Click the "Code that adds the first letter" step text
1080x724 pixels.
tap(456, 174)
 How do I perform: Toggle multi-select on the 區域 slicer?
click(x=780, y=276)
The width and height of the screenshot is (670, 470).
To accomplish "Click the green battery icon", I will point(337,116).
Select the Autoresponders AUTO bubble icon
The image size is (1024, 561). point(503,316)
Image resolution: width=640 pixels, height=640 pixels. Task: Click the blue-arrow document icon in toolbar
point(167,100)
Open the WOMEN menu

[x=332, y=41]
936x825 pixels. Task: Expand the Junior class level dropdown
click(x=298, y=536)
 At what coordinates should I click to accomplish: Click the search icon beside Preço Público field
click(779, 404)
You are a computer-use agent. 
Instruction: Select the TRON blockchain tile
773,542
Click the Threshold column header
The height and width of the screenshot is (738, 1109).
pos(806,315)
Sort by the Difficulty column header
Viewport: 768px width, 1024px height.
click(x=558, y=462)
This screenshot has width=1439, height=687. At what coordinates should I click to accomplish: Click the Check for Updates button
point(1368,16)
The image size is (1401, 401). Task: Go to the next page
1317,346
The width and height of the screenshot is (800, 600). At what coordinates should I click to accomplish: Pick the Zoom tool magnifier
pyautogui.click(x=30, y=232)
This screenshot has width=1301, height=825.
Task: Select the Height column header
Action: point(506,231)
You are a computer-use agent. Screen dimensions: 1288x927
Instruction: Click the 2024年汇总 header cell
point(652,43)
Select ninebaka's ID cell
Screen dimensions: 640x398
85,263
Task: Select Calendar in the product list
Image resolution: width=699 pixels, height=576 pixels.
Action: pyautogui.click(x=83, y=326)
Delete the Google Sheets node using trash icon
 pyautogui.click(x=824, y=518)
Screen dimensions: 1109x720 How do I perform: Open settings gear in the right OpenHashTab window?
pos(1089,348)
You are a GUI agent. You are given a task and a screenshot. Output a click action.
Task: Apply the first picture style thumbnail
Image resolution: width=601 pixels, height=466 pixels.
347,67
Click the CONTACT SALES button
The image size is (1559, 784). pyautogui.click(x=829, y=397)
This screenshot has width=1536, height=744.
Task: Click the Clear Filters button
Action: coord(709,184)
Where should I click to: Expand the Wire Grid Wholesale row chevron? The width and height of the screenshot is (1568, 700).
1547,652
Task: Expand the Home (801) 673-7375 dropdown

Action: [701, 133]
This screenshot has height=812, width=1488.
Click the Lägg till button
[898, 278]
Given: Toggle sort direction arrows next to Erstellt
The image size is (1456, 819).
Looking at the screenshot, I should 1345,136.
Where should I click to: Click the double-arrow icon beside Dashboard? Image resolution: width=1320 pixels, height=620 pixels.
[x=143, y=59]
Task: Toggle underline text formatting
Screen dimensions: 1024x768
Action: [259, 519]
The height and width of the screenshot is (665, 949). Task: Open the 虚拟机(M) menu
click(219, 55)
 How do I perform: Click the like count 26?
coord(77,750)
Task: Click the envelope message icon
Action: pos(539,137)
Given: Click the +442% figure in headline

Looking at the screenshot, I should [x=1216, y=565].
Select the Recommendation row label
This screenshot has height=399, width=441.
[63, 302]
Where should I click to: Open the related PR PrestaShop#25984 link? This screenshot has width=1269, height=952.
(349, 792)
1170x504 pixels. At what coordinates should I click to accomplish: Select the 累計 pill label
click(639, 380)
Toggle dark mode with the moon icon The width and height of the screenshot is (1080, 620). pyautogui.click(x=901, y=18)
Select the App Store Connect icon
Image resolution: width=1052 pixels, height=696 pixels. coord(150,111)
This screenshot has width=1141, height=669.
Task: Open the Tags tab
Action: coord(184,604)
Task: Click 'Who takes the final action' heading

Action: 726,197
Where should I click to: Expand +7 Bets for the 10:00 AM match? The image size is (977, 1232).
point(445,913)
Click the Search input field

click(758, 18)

__________________________________________________

§ **The problem**
Line for line, set down the listing above again.

§ **Answer below**
Click the "Code that adds the first letter" step text
1080x724 pixels.
tap(456, 174)
 How do I perform: Toggle multi-select on the 區域 slicer?
click(x=780, y=276)
The width and height of the screenshot is (670, 470).
To accomplish "Click the green battery icon", I will point(337,116).
Select the Autoresponders AUTO bubble icon
The image size is (1024, 561). point(503,316)
Image resolution: width=640 pixels, height=640 pixels. Task: Click the blue-arrow document icon in toolbar
point(167,100)
Open the WOMEN menu

[x=332, y=41]
936x825 pixels. Task: Expand the Junior class level dropdown
click(x=298, y=536)
 At what coordinates should I click to accomplish: Click the search icon beside Preço Público field
click(779, 404)
You are a computer-use agent. 
Instruction: Select the TRON blockchain tile
773,542
Click the Threshold column header
The height and width of the screenshot is (738, 1109).
pos(806,315)
Sort by the Difficulty column header
Viewport: 768px width, 1024px height.
click(x=558, y=462)
This screenshot has width=1439, height=687. At what coordinates should I click to accomplish: Click the Check for Updates button
point(1368,16)
The image size is (1401, 401). Task: Go to the next page
1317,346
The width and height of the screenshot is (800, 600). At what coordinates should I click to accomplish: Pick the Zoom tool magnifier
pyautogui.click(x=30, y=232)
This screenshot has width=1301, height=825.
Task: Select the Height column header
Action: point(506,231)
You are a computer-use agent. Screen dimensions: 1288x927
Instruction: Click the 2024年汇总 header cell
point(652,43)
Select ninebaka's ID cell
Screen dimensions: 640x398
85,263
Task: Select Calendar in the product list
Image resolution: width=699 pixels, height=576 pixels.
Action: pyautogui.click(x=83, y=326)
Delete the Google Sheets node using trash icon
 pyautogui.click(x=824, y=518)
Screen dimensions: 1109x720 How do I perform: Open settings gear in the right OpenHashTab window?
pos(1089,348)
You are a GUI agent. You are given a task and a screenshot. Output a click action.
Task: Apply the first picture style thumbnail
Image resolution: width=601 pixels, height=466 pixels.
347,67
Click the CONTACT SALES button
The image size is (1559, 784). pyautogui.click(x=829, y=397)
This screenshot has width=1536, height=744.
Task: Click the Clear Filters button
Action: coord(709,184)
Where should I click to: Expand the Wire Grid Wholesale row chevron? The width and height of the screenshot is (1568, 700).
1547,652
Task: Expand the Home (801) 673-7375 dropdown

Action: [701, 133]
This screenshot has height=812, width=1488.
Click the Lägg till button
[898, 278]
Given: Toggle sort direction arrows next to Erstellt
The image size is (1456, 819).
Looking at the screenshot, I should 1345,136.
Where should I click to: Click the double-arrow icon beside Dashboard? Image resolution: width=1320 pixels, height=620 pixels.
[x=143, y=59]
Task: Toggle underline text formatting
Screen dimensions: 1024x768
Action: [259, 519]
The height and width of the screenshot is (665, 949). Task: Open the 虚拟机(M) menu
click(219, 55)
 How do I perform: Click the like count 26?
coord(77,750)
Task: Click the envelope message icon
Action: pos(539,137)
Given: Click the +442% figure in headline

Looking at the screenshot, I should [x=1216, y=565].
Select the Recommendation row label
This screenshot has height=399, width=441.
[63, 302]
Where should I click to: Open the related PR PrestaShop#25984 link? This screenshot has width=1269, height=952.
(349, 792)
1170x504 pixels. At what coordinates should I click to accomplish: Select the 累計 pill label
click(639, 380)
Toggle dark mode with the moon icon The width and height of the screenshot is (1080, 620). pyautogui.click(x=901, y=18)
Select the App Store Connect icon
Image resolution: width=1052 pixels, height=696 pixels. coord(150,111)
This screenshot has width=1141, height=669.
Task: Open the Tags tab
Action: coord(184,604)
Task: Click 'Who takes the final action' heading

Action: 726,197
Where should I click to: Expand +7 Bets for the 10:00 AM match? The image size is (977, 1232).
point(445,913)
Click the Search input field

click(758, 18)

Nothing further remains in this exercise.